To go back to the original case, the plaintiff therein began suit, aided by an attachment against a nonresident defendant. He served his attachment by garnishment of the garnishee bank. The bank answered, and disclosed by its answer that it was not indebted to the defendant, and that it had no funds in its hand's the property of the defendant. Such was the undoubted legal effect of the answers of the garnishee. These answers were never controverted. Such was the condition of the record on October 4th, 1917, when, through the inadvertence of the attorney for the plaintiff (whose good faith is not questioned by respondent herein), he advised the court that the garnishee’s answers admitted liability. Upon such representation, the court signed a prepared order, condemning the property in the hands of the garnishee, and entered judgment against it.

The point now urged by the petitioner is that the motion of the garnishee, filed January 14, 1918, came too late, and that the court had no jurisdiction to entertain it. It is said that, under the provisions of Section 4093 of the Code, the motion should have been filed on or before the second day of the succeeding term of the court. It is not denied that a petition might have been filed at any time within one year. We deem it not very material, in this particular case, whether the application of the garnishee shall *1067be deemed a motion or a petition. Notwithstanding the appellation of motion, applied to it by the garnishee, it contained all the necessary allegations of a petition; and these allegations were proved by evidence produced at the hearing thereon.

Furthermore, Chapter 75 of the Acts of the Thirty-seventh General Assembly, relating to practice in municipal courts, provides:

“Section 1. * * * that within one year from the rendition of final judgment proceedings may be brought to reverse, vacate or modify the same, as provided in Chapter 1, Title XX, of the Code, for vacating or modifying final judgment or order of the district court.”

Chapter 1, Title XX, of the Code includes Section 4093, which is as follows:

“Proceedings to correct mistakes or omissions of the clerk, or irregularity in obtaining judgment or order, shall be by motion served on the adverse party or his attorney, and within one year; if made to vacate a judgment or order because of irregularity in obtaining it, such motion must be made on or before the second day of the succeeding term.”
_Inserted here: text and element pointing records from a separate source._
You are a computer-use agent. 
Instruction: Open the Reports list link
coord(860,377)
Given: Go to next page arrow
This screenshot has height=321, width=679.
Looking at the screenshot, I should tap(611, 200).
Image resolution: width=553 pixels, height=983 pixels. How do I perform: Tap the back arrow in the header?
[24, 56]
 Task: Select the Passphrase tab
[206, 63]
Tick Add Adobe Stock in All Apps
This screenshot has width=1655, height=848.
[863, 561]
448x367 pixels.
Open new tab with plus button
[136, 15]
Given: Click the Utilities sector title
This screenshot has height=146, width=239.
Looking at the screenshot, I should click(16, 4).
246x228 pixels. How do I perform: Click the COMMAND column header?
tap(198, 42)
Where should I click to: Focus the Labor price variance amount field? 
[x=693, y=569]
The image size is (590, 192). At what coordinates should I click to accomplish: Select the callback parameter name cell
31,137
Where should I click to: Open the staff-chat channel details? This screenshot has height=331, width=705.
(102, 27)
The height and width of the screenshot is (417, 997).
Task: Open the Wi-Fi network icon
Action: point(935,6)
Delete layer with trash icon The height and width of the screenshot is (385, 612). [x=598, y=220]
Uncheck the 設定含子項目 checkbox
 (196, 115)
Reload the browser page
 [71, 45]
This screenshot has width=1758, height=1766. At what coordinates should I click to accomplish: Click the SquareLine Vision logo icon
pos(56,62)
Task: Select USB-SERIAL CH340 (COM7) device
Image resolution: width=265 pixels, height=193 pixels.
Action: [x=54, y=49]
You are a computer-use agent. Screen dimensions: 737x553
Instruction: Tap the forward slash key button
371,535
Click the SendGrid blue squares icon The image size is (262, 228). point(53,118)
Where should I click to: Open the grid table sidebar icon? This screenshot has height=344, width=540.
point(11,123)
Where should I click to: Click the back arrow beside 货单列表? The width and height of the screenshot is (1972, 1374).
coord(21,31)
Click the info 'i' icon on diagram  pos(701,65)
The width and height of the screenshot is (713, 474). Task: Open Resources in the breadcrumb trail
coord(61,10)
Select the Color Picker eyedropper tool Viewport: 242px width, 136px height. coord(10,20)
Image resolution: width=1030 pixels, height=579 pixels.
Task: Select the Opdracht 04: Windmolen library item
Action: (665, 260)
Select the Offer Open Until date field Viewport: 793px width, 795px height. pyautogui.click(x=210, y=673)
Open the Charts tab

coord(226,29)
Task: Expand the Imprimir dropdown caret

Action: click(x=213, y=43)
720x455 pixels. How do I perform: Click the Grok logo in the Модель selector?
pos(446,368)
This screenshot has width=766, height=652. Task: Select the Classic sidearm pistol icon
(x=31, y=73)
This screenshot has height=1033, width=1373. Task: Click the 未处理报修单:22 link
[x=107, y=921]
It will be noted by this section that proceedings to correct or vacate a judgment for irregularity in obtaining the same “shall be by motion.” This motion must be filed “within one year,” with the exception that, “if made to vacate,” the motion must be made on or before the second day of the succeeding term. It is urged by the respondent that the exception last stated can have no application to practice in the municipal court, because it is a continuing court, and has no terms. We think the point is well made. This is emphasized by the fact that, though Chapter 75 of the Acts of the Thirty-seventh General Assembly makes Section 4093 a part thereof, by reference, yet it expressly provides, as above quoted, that, “within one year from the *1068rendition of final judgment, proceedings may be brought to reverse, vacate or modify.” It necessarily follows that the only limitation of time applicable to the municipal court is “within one year.” The motion of the garnishee was, therefore, in time.

2. Garnishment: judgment without jurisdiction. If further reason in support of the order of the court were necessary, it ihay be found in the fact that the judgment entered against the garnishee on October 4, 1917, was wholly without jurisdiction. The court had no personal jurisdiction of the defendant. The action was wholly in rem. Only jurisdiction in rem could be obtained, in any event. In the absence of a res, there could be no jurisdiction even in rem. The answer of the garnishee disclosed no indebtedness to the attachment defendant. There was nothing, therefore, to which jurisdiction could attach. The judgment against the garnishee was entered without notice, either to the defendant or to the garnishee. Where a purported judgment has been entered wholly without jurisdiction, statutory formalities are not essential to an attack upon it. It is subject to attack, either direct or collateral, at any time. In such a case, the court upon whose records such a void judgment has been entered, has the inherent power, upon a proper showing, to purge its record. The writ of certiorari will be dismissed. The order of the court below will be — Affirmed.

Preston, C. J., Ladd and Salinger, JJ., concur.